- Task objective: Rewrite the portion of the records that opens with the line containing "This screenshot has width=1024, height=547." and closes with the line containing "click(x=306, y=519)", changing "log line" to "log entry" and leaving everything else untouched. Output only those lines.

----- Record extracts -----

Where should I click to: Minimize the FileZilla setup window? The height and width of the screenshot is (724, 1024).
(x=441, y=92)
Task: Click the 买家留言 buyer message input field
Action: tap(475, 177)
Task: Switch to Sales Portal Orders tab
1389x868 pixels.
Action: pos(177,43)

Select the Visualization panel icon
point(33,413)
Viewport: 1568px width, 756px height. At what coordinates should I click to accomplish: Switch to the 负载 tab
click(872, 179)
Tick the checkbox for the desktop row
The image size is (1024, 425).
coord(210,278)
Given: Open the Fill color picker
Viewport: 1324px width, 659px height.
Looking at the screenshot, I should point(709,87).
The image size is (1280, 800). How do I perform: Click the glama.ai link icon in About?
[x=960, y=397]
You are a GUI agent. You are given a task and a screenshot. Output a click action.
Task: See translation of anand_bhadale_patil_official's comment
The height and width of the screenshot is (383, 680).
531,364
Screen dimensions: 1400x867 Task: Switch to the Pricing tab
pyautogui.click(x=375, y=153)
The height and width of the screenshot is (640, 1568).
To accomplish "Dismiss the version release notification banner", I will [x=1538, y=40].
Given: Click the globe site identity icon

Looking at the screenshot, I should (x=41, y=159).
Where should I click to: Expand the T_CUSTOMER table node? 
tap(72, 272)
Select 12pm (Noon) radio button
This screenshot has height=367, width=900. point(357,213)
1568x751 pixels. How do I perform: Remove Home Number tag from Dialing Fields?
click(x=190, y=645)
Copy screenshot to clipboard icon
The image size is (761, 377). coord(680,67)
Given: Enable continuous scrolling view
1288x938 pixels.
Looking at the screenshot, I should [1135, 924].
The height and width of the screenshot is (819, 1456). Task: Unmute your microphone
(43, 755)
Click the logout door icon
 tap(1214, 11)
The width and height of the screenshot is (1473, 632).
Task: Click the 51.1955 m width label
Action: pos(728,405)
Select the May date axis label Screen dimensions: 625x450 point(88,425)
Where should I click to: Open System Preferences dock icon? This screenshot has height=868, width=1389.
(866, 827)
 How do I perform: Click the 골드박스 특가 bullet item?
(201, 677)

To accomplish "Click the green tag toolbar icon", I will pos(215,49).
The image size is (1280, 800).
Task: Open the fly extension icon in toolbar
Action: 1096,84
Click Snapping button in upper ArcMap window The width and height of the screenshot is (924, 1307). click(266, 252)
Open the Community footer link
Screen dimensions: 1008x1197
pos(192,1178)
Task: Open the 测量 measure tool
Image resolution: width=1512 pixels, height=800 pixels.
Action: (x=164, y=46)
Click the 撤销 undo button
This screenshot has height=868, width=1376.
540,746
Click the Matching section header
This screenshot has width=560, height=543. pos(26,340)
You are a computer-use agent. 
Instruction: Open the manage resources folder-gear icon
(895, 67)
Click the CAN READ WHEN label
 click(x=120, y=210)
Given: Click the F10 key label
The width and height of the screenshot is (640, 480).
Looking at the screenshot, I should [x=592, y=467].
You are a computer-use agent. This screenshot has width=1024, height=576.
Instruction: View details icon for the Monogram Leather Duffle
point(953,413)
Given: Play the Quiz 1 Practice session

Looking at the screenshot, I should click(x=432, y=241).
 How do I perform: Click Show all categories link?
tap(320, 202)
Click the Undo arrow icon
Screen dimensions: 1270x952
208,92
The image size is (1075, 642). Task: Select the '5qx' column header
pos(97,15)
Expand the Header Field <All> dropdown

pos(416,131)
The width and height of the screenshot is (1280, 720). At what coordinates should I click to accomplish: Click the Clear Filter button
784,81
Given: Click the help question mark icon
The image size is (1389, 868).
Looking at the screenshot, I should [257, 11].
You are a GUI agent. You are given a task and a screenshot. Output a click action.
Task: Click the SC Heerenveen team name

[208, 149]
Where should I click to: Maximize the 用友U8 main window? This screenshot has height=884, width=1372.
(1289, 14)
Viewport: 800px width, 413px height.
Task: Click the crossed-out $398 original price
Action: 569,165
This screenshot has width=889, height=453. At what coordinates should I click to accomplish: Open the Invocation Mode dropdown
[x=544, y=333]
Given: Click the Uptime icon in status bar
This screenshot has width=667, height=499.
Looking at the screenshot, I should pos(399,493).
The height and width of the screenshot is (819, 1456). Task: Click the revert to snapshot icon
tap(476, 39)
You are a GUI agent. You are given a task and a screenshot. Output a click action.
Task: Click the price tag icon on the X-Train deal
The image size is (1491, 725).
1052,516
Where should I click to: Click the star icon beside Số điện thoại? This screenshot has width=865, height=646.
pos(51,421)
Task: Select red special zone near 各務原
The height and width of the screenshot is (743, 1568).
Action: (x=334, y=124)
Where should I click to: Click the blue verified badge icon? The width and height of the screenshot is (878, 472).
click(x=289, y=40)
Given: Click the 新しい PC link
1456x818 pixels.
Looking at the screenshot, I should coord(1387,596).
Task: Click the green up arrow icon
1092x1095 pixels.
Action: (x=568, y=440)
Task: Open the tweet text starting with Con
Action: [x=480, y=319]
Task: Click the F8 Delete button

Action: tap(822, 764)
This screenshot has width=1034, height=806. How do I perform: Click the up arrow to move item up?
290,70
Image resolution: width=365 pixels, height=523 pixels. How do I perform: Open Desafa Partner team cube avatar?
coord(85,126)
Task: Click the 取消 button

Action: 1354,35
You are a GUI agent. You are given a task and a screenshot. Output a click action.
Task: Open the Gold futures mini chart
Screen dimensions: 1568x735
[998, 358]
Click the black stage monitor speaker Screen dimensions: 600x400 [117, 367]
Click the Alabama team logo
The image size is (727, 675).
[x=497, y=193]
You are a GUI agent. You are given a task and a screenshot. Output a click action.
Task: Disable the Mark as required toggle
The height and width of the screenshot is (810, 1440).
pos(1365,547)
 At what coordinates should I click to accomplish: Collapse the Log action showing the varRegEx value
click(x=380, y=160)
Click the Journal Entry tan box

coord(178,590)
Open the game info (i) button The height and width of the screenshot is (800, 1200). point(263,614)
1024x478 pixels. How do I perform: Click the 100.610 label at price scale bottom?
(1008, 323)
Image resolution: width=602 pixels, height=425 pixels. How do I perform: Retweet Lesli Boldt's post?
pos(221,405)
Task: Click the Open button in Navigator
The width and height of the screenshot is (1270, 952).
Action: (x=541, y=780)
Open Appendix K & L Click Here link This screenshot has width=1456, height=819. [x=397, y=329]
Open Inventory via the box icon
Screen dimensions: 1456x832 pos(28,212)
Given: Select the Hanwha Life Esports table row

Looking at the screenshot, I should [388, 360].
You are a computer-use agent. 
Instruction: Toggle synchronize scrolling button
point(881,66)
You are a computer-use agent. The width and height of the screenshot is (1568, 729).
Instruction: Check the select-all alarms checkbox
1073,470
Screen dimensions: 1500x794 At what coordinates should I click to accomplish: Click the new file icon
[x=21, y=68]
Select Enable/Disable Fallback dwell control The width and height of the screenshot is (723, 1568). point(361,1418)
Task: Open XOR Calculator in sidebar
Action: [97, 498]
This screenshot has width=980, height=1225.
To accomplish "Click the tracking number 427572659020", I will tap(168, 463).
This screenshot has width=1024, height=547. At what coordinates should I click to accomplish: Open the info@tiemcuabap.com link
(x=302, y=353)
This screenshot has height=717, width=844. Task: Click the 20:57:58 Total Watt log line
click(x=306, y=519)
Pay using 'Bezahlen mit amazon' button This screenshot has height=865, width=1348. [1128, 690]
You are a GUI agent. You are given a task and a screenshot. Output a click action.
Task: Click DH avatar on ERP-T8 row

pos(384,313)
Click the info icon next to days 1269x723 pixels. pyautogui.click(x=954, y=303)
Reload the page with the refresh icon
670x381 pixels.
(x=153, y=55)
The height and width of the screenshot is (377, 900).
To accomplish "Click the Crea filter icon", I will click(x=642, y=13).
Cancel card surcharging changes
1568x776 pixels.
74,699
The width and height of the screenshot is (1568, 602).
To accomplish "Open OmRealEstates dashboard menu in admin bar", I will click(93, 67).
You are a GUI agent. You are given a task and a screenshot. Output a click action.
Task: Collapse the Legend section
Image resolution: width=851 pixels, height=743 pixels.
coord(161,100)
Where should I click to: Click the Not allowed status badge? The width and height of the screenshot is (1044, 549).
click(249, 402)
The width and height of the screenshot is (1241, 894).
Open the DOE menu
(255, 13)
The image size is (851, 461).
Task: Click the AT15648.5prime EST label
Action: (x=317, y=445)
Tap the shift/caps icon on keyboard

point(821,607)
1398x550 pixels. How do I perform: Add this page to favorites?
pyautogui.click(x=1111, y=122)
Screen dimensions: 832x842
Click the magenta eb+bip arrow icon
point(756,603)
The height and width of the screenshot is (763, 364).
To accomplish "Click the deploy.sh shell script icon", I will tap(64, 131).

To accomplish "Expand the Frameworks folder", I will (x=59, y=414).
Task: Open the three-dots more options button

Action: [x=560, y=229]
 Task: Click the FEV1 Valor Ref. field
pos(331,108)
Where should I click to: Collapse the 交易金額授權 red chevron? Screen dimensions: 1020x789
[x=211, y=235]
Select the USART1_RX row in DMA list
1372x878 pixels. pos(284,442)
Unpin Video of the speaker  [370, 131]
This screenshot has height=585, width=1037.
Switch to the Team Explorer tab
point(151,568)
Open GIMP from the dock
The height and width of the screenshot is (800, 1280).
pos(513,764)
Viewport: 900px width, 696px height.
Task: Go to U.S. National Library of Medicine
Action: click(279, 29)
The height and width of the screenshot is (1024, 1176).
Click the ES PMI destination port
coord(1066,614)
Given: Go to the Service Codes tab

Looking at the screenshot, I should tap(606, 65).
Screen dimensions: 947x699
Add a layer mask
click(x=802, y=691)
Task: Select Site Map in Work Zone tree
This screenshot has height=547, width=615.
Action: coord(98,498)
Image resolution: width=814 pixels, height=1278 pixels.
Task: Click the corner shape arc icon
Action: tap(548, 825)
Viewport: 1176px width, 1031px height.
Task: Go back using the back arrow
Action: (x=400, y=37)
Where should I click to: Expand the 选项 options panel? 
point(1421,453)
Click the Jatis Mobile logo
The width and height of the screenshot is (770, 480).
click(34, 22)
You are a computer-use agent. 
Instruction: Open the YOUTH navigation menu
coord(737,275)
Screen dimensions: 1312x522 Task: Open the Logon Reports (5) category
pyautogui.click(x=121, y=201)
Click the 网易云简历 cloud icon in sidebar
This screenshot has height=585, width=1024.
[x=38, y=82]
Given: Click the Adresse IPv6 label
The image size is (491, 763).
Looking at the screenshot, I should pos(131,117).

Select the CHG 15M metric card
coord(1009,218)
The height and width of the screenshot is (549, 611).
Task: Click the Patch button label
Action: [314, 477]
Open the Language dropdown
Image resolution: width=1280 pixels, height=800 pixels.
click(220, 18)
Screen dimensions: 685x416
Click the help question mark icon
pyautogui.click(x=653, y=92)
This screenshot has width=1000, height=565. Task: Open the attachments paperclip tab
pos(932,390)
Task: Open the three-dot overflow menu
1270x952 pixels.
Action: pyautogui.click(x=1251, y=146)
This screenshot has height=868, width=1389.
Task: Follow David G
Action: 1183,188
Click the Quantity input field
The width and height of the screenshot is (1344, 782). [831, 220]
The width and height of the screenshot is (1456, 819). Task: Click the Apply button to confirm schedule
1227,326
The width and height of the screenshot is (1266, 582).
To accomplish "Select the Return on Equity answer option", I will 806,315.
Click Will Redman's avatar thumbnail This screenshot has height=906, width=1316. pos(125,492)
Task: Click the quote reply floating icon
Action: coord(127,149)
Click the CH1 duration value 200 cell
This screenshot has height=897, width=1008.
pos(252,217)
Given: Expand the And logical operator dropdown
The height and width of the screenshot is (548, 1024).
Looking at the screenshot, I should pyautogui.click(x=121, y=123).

-----

- Exercise result:
This screenshot has width=1024, height=547. At what coordinates should I click to accomplish: Open the info@tiemcuabap.com link
(x=302, y=353)
This screenshot has height=717, width=844. Task: Click the 20:57:58 Total Watt log entry
click(x=306, y=519)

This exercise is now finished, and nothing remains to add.